Assigned task: From the top of the records below down to the line containing "Task: Click the measure", reproduce every line exactly.

Available data:
———
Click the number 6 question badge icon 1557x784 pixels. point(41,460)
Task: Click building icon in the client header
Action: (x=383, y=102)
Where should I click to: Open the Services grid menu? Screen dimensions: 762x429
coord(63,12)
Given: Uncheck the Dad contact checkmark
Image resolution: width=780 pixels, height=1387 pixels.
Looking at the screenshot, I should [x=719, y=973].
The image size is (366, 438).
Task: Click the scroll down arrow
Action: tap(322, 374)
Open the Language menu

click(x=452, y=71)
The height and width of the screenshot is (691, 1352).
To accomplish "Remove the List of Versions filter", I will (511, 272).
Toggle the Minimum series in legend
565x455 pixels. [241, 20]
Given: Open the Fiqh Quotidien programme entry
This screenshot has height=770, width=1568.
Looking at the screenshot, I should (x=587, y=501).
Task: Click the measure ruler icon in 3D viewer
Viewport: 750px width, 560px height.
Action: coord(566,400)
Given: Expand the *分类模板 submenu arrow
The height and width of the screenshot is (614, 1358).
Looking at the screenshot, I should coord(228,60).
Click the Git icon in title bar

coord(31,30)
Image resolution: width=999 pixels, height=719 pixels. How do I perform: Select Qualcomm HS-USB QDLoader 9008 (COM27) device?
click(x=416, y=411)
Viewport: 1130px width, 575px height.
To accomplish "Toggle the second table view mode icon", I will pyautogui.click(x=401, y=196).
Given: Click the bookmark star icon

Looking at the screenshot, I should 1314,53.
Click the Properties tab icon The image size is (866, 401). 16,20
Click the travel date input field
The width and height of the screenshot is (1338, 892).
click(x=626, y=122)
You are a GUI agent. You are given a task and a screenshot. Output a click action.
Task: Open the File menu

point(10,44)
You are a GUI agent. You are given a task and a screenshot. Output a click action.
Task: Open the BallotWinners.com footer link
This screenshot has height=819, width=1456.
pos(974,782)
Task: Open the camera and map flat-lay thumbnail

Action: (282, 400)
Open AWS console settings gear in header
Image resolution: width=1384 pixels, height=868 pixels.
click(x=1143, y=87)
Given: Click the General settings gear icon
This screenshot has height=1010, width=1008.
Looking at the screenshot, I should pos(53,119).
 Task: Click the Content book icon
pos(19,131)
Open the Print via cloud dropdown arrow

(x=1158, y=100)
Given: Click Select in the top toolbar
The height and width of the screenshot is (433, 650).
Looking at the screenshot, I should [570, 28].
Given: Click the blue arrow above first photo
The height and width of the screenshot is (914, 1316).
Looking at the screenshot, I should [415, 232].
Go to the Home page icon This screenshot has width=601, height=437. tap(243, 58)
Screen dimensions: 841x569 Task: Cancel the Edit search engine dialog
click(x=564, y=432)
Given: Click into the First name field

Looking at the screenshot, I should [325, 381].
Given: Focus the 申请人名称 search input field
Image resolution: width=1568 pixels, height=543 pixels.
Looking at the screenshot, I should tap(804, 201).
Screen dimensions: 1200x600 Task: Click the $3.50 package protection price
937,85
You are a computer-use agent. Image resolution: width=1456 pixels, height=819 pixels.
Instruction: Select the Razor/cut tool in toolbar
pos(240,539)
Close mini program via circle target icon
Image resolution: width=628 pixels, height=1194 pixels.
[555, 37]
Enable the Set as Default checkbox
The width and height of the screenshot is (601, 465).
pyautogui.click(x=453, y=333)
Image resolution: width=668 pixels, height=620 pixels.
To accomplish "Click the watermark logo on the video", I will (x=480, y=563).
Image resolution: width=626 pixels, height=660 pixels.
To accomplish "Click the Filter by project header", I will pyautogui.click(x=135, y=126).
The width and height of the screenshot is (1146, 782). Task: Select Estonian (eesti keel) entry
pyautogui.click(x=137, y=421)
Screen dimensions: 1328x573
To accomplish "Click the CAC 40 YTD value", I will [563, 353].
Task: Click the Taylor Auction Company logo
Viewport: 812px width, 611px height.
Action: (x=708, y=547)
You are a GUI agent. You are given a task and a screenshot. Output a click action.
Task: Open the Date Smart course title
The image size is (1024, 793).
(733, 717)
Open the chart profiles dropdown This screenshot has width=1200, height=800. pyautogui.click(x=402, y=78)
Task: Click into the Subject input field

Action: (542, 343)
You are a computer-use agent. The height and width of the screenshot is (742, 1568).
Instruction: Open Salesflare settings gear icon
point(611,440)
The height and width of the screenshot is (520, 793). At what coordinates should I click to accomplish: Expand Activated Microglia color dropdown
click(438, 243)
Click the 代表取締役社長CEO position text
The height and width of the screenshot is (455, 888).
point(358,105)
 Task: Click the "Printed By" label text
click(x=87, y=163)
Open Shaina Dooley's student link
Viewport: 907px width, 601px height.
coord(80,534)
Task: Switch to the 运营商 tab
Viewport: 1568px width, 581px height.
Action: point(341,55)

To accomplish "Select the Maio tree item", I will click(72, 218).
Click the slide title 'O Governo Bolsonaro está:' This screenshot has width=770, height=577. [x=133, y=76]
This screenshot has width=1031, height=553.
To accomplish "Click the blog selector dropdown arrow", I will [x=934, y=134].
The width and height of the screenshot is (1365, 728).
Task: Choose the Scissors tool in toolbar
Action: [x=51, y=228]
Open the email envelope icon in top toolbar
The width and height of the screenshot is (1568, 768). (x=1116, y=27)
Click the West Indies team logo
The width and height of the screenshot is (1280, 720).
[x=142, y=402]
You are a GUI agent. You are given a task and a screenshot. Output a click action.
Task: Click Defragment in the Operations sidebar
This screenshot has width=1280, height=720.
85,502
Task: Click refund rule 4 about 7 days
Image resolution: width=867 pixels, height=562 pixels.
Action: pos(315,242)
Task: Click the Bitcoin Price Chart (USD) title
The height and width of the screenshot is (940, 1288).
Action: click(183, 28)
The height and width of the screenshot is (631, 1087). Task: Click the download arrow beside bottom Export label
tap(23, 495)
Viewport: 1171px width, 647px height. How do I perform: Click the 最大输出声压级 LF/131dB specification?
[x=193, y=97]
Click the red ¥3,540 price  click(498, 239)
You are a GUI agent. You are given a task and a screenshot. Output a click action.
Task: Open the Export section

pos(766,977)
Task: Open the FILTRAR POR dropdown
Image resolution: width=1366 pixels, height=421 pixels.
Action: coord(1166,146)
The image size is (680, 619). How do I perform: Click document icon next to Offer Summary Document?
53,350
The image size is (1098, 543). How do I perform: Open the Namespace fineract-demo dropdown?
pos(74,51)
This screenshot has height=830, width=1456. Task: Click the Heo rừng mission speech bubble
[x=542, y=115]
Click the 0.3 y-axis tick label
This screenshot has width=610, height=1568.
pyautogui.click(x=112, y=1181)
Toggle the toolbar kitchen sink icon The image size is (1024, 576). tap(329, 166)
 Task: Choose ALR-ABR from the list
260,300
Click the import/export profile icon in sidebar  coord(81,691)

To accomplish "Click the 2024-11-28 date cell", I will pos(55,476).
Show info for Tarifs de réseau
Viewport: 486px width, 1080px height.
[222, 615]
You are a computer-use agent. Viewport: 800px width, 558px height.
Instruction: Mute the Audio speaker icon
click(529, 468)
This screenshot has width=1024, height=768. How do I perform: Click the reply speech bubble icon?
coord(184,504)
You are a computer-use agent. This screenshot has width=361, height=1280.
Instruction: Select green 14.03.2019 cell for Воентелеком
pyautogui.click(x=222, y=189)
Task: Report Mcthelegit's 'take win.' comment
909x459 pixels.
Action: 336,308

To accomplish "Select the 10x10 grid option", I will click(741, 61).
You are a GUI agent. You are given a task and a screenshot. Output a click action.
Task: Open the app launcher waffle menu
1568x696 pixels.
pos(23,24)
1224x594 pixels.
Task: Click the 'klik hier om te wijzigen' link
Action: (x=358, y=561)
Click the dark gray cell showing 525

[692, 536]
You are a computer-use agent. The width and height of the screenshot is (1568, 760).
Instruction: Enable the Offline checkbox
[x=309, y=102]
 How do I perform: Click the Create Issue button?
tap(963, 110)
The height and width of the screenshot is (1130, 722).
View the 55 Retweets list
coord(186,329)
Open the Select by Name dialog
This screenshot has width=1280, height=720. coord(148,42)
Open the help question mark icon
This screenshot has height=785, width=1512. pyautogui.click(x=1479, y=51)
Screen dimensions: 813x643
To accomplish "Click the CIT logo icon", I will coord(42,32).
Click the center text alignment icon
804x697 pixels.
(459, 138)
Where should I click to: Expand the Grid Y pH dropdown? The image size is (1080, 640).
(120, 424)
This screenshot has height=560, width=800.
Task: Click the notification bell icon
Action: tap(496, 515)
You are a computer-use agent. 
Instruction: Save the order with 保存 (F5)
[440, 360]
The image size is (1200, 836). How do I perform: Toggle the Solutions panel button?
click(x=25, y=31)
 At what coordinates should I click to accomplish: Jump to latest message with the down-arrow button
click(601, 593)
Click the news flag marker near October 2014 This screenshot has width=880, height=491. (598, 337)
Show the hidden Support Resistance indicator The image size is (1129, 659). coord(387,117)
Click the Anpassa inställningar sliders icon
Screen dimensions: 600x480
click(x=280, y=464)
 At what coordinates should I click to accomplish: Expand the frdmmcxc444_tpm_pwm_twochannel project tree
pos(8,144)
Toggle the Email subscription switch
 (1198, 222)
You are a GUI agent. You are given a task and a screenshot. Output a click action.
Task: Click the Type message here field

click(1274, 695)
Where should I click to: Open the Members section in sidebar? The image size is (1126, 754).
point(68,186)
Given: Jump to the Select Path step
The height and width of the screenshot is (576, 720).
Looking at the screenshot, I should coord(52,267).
———
Response:
Click the number 6 question badge icon 1557x784 pixels. point(41,460)
Task: Click building icon in the client header
Action: (x=383, y=102)
Where should I click to: Open the Services grid menu? Screen dimensions: 762x429
coord(63,12)
Given: Uncheck the Dad contact checkmark
Image resolution: width=780 pixels, height=1387 pixels.
Looking at the screenshot, I should [x=719, y=973].
The image size is (366, 438).
Task: Click the scroll down arrow
Action: tap(322, 374)
Open the Language menu

click(x=452, y=71)
The height and width of the screenshot is (691, 1352).
To accomplish "Remove the List of Versions filter", I will (511, 272).
Toggle the Minimum series in legend
565x455 pixels. [241, 20]
Given: Open the Fiqh Quotidien programme entry
This screenshot has height=770, width=1568.
Looking at the screenshot, I should (x=587, y=501).
Task: Click the measure ruler icon in 3D viewer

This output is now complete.